Unus Sed Leo (LEO) Token Purchases Traced to US Investors
Despite the ban for US investors, the Bitfinex IEO was accessible through offshore investment vehicles.
Unus Sed Leo (LEO), the native token of Bitfinex, may have been sold to US nationals, though through offshore investment vehicles. Based on social media activity, the fund Arrington XRP Capital has acquired tokens during the IEO. The Arca crypto investment fund also managed to acquire LEO through an offshore subsidiary.
The admission about US buyers, though using offshore companies, may spell additional trouble for Bitfinex. The parent company, iFinex, is still under investigation for offering trading services to residents of New York without holding a BitLicense.
Bitfinex was never completely transparent about the token sale, stating it had raised $1 billion in days, all secured by private investors.
LEO is attracting the attention of potential investors, despite the limitations. The asset, currently trading around $1.30, bounced off from the recent lows, and created expectations for a rally. LEO trading is still relatively slim, at $7 million in 24 hours.
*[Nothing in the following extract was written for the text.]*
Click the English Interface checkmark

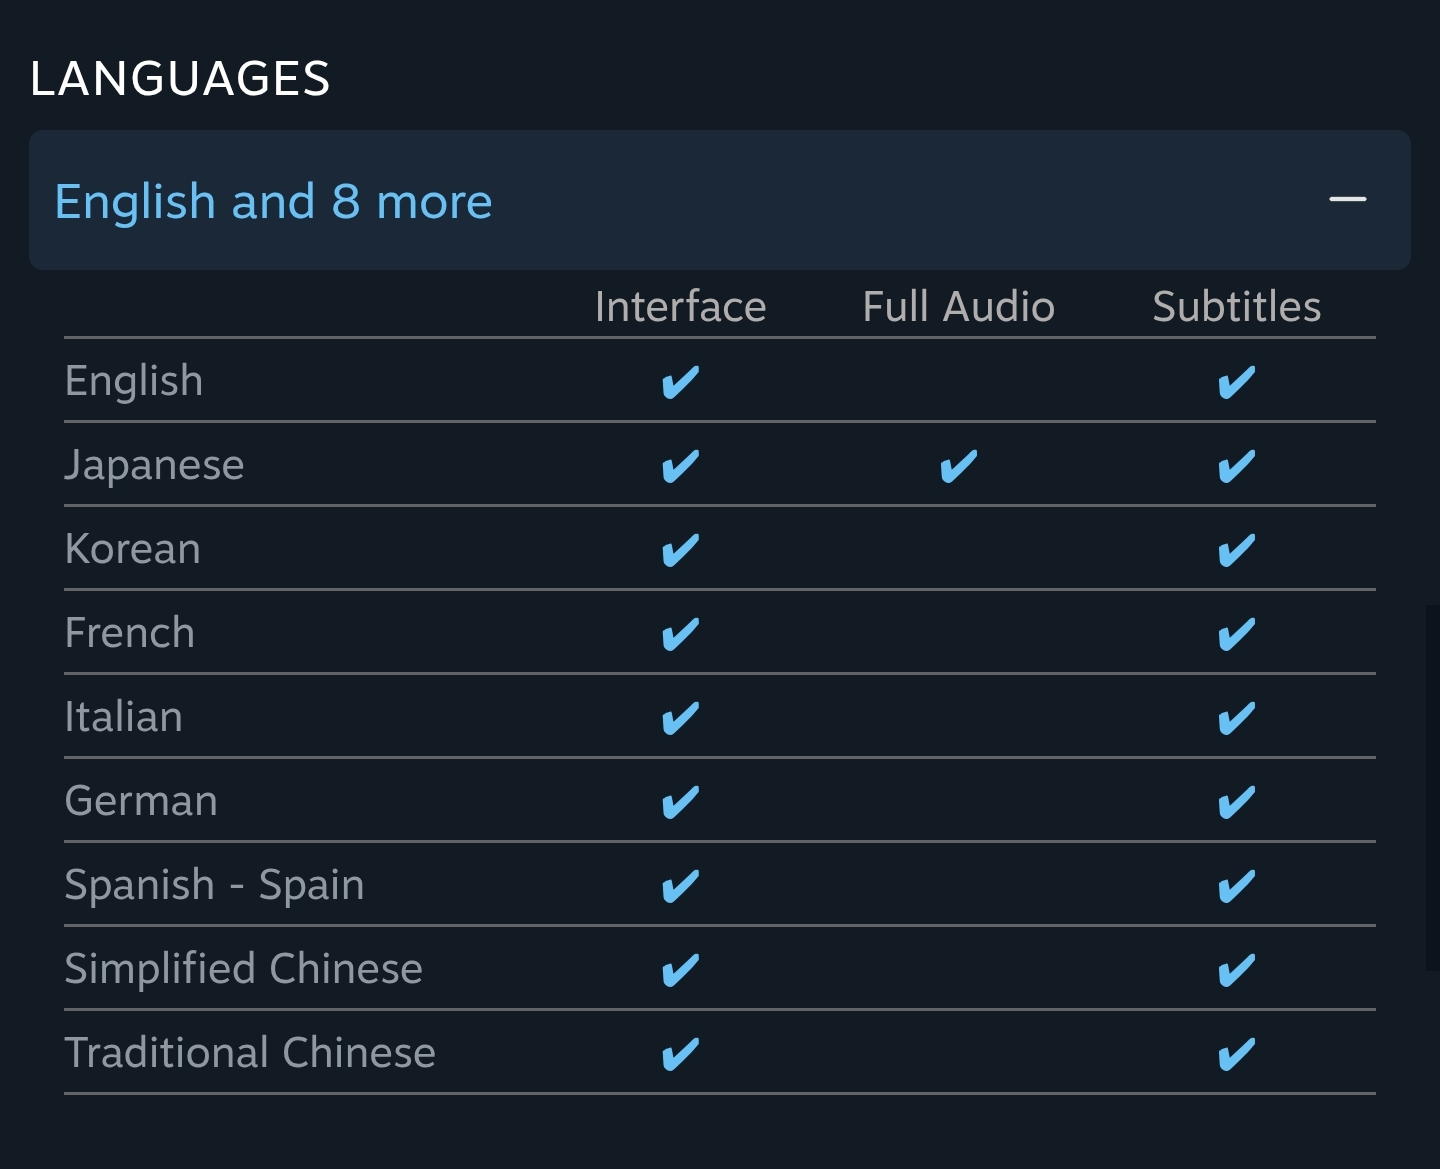pos(680,382)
LEO slid as low as $1.22 on July 20, creating temporary expectations it would wipe out its value down to $1. However, it managed to peak at nearly $2, and continued downward later. But the LEO market, being illiquid, may promise at least a short-term rally.
Curiously, the concentration of LEO activity is not on Bitfinex, but on DragonEx, where more than 70% of all trades are happening. OKEx is also carrying the token, as well as a handful of niche exchanges.
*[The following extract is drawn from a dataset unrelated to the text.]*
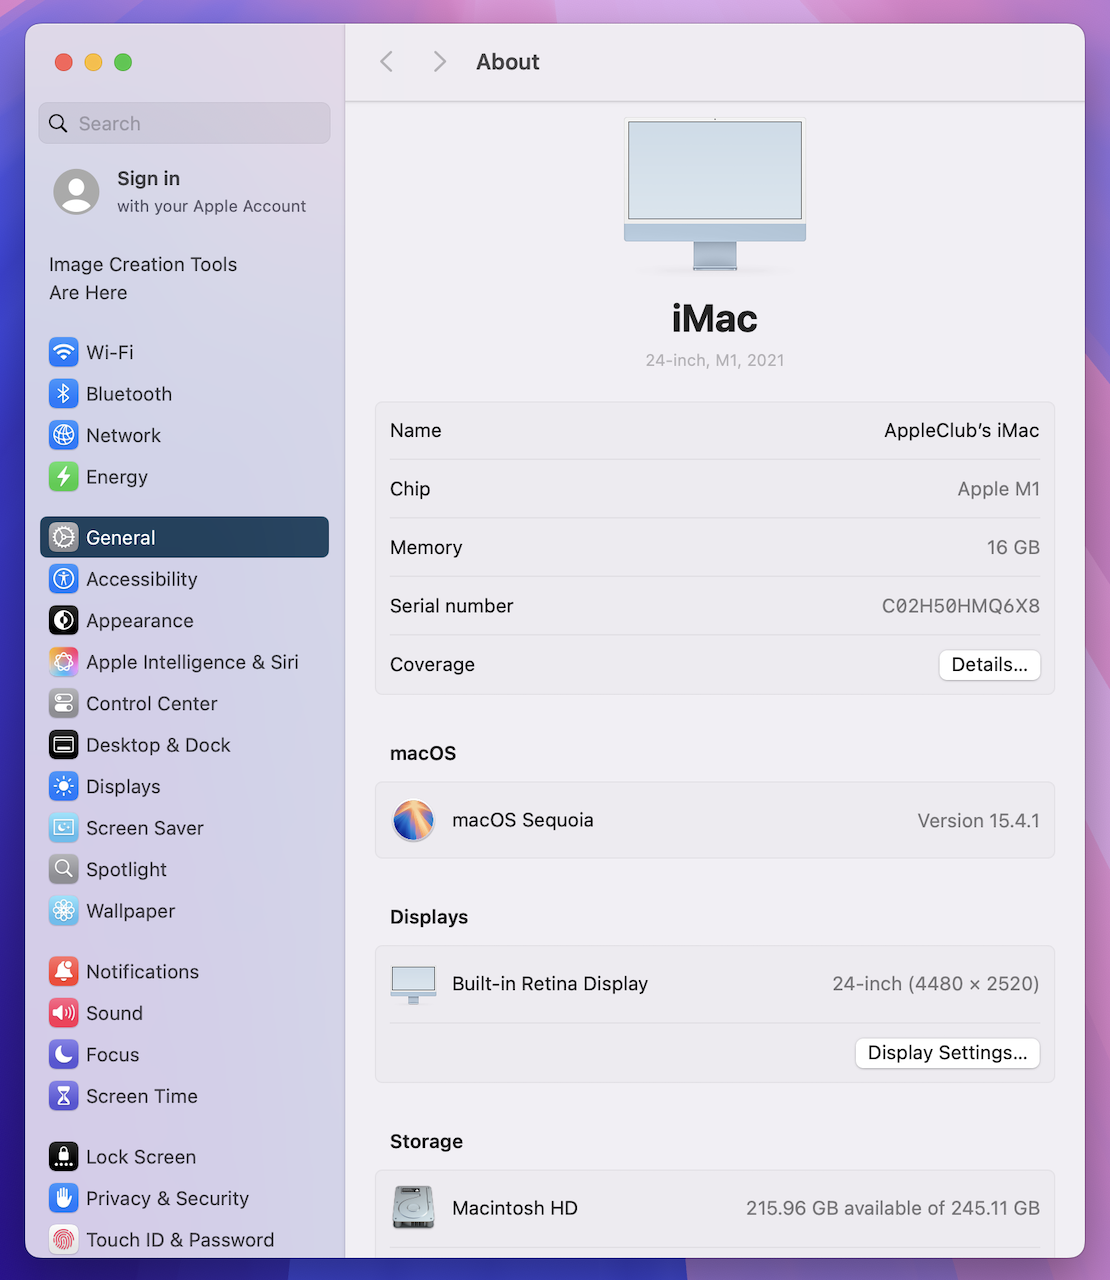Go back using the left chevron
1110x1280 pixels.
[387, 62]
LEO is also going through a continuous token burn program, having destroyed more than 500,000 tokens since the launch. Still, it would take about 50 years to burn all of the LEO supply, unless the burn rate increases. Despite its aim to be the Bitfinex native token, LEO is still only tentatively traded. Bitfinex carries volumes around $230 million in 24 hours, of which LEO is still a very small slice.